Yani bir yola çıkıyorsak, aynı zamanda kendimizi aramaya çıkmış olmamız demektir. Adımlar bize aitse yollar tüm bedenimizdir. Doğru olursak; doğruyu ararız. Doğrularla karşılaşırız. Yanlışlara olan tepkimelerimiz; doğruların ve gerçeklerin içinde şekillenir. Bir söz var hani sen doğru dur eğri kendini belli eder. İşte öyle.. Mutlu olmanın da bir bedeli var. Oda mücadelelerdir. Mutluluklar elde edildikten sonra basitleşir. Onu zorlaştıran çıktığımız yollar, karşılaştığımız engellerdir. Mutluluğu tatlandıran da budur. Güzeli ara, iyi gör.

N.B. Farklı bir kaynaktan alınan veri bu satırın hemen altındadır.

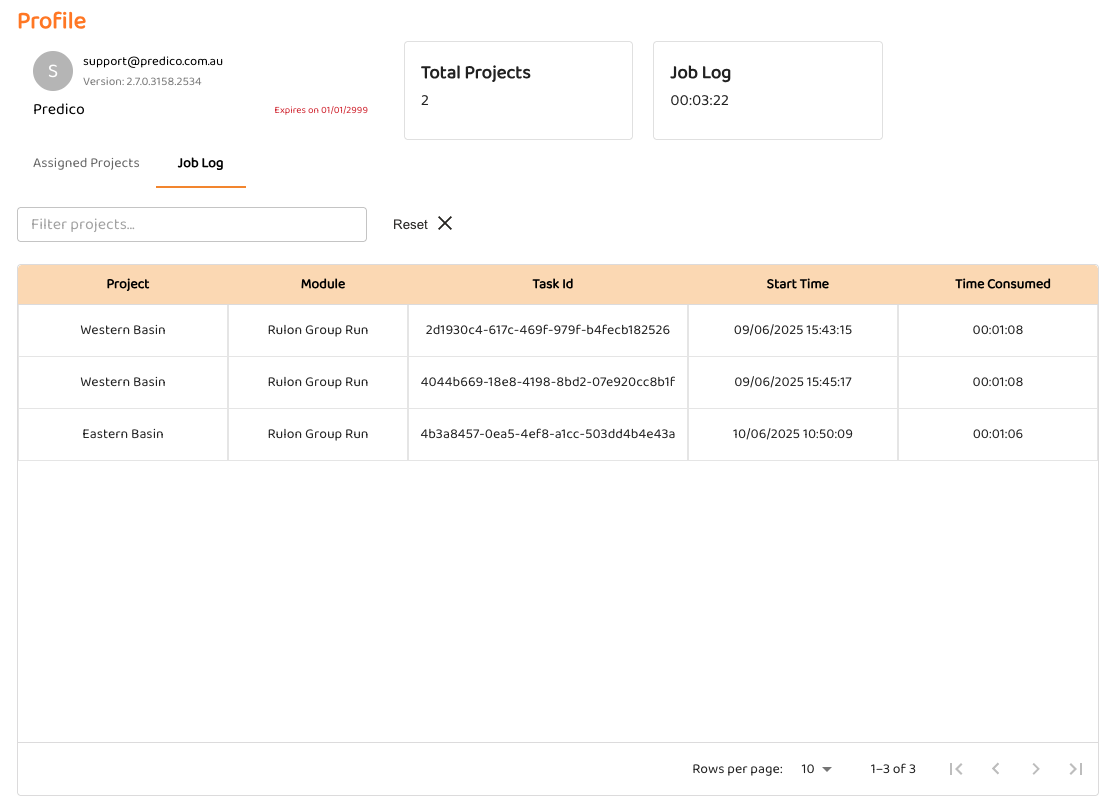The height and width of the screenshot is (804, 1115).
Task: Click the Task Id column header
Action: pyautogui.click(x=552, y=284)
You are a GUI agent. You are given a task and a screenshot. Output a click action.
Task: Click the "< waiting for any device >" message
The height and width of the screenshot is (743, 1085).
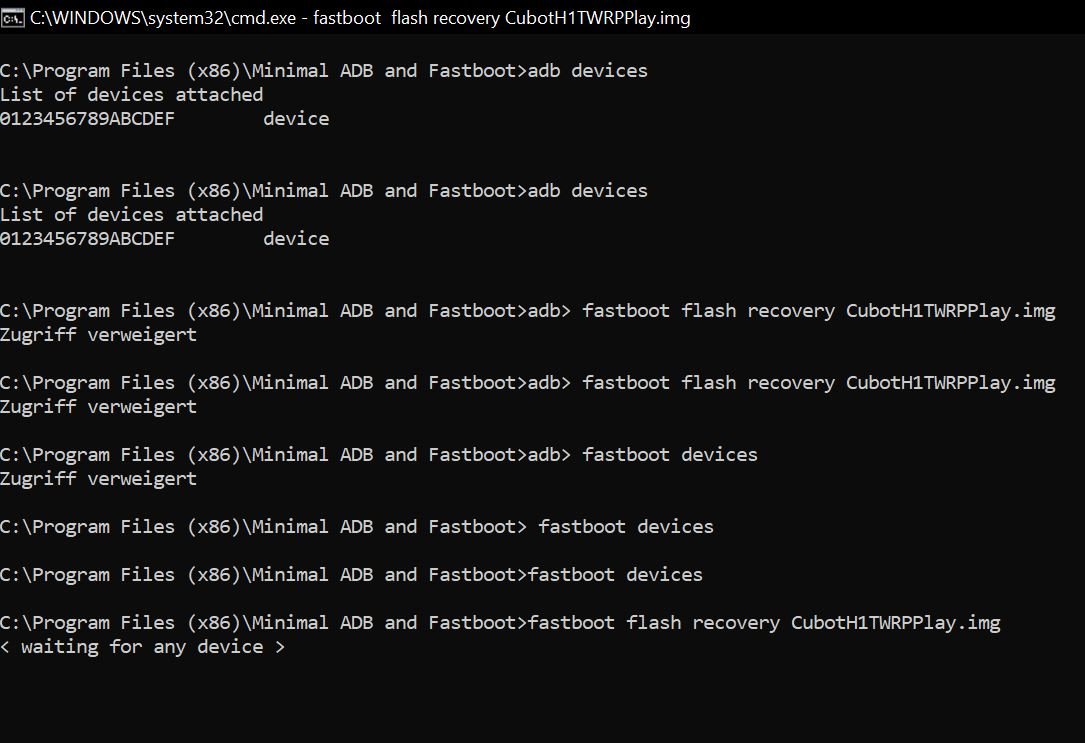tap(142, 647)
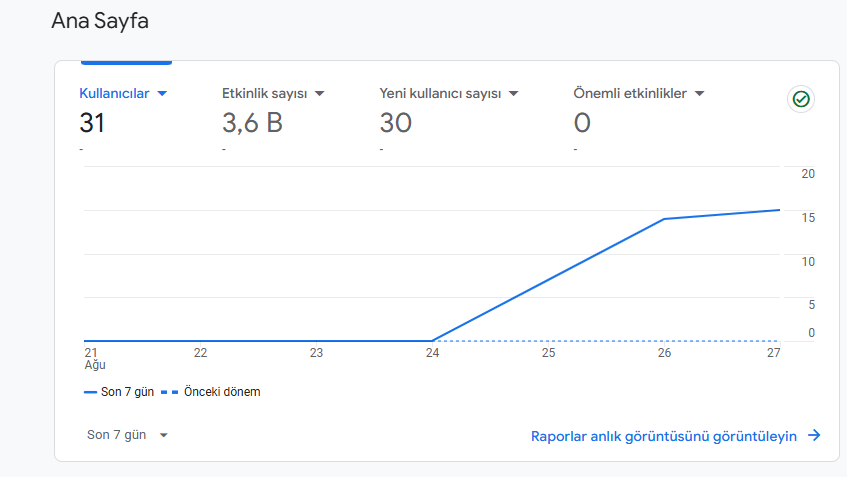
Task: Click the users total value 31
Action: (92, 123)
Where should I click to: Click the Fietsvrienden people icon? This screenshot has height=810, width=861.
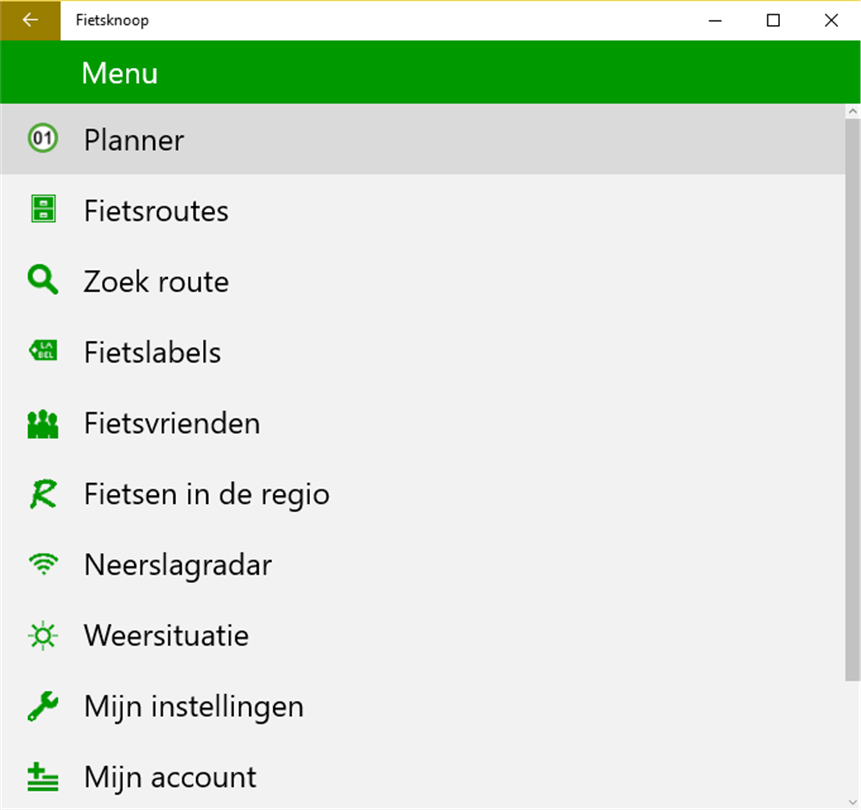[42, 423]
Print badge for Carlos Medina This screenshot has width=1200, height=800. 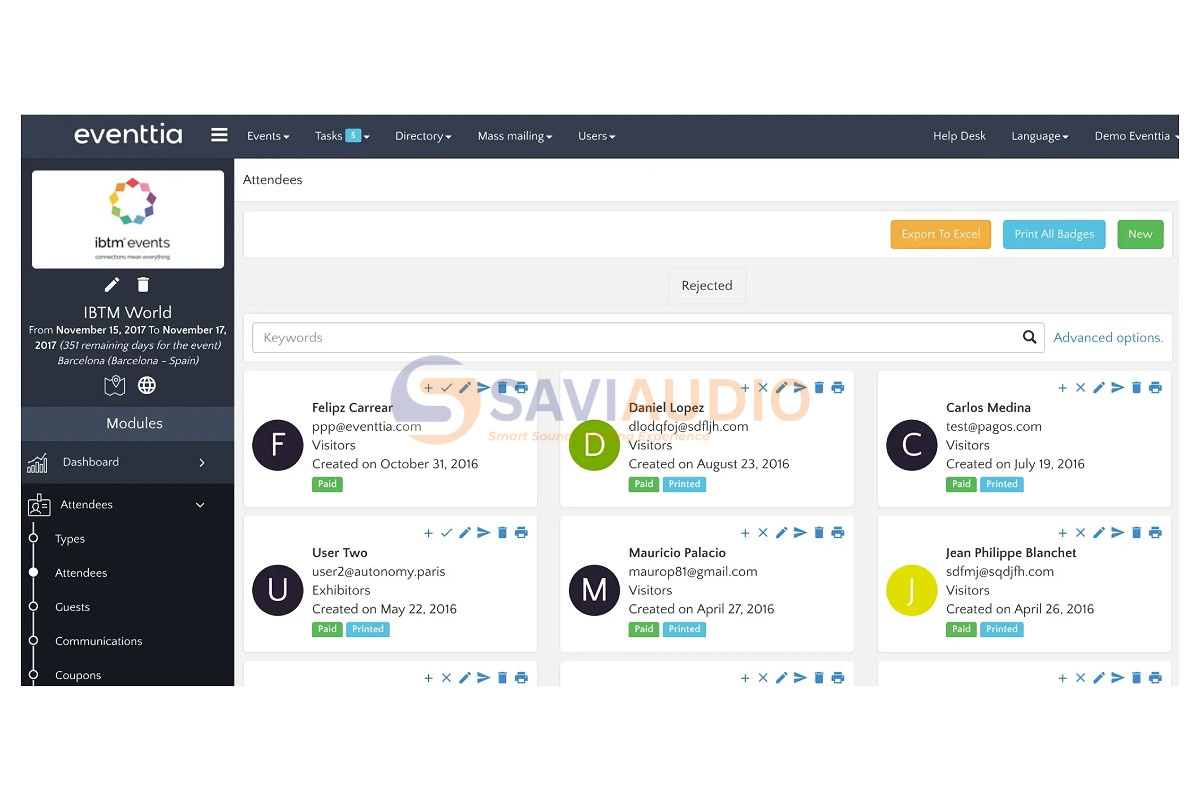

Bugün mutlu olmak istiyorsak önce basitleşmek, alçalmak, derine inmek gerekir. Mutluluk bana göre parçalara ayırdıktan sonra güzeldir. Onu daha da güzelleştiren paylaşmaktır. Paylaşmak mutlu insanların mutlu olmasıyla mutlu olmaktır. Parçalanmak mutlu etmektir. ”Paylaşmanın üstü vermek” en çok üstünde durduğum yazılardan birisi. Bu yüzden sıklıkla ifade ederim. Eğer ki gülen bir surat istiyorsak, daima seven bir insan olmalıyız. Sevgiden zarar gelir mi? Sevginin neye zararı olmuş ki? Asıl zarar nefret, kin, kibir ve bencillik duygularıdır ki bunlarda paylaşma duygusundan uzak, yoksundur. Bu yazım Depresyon Yüzlü insanlar yazısındaki temel nokta insanların paylaşımsız olmak noktasında üzerindeki etkileri. Bencil davranışlarımız hal ve hareketlerimize de yansıyor. Elbette buradaki söylemler gerçek depresyon etkilerini yansıtmamaktır. Duygularımızı ve enerjimizi başkalaşmak adına harcıyoruz. Yanlış yerde harcanan enerjinin bedeli daima ağır oluyor.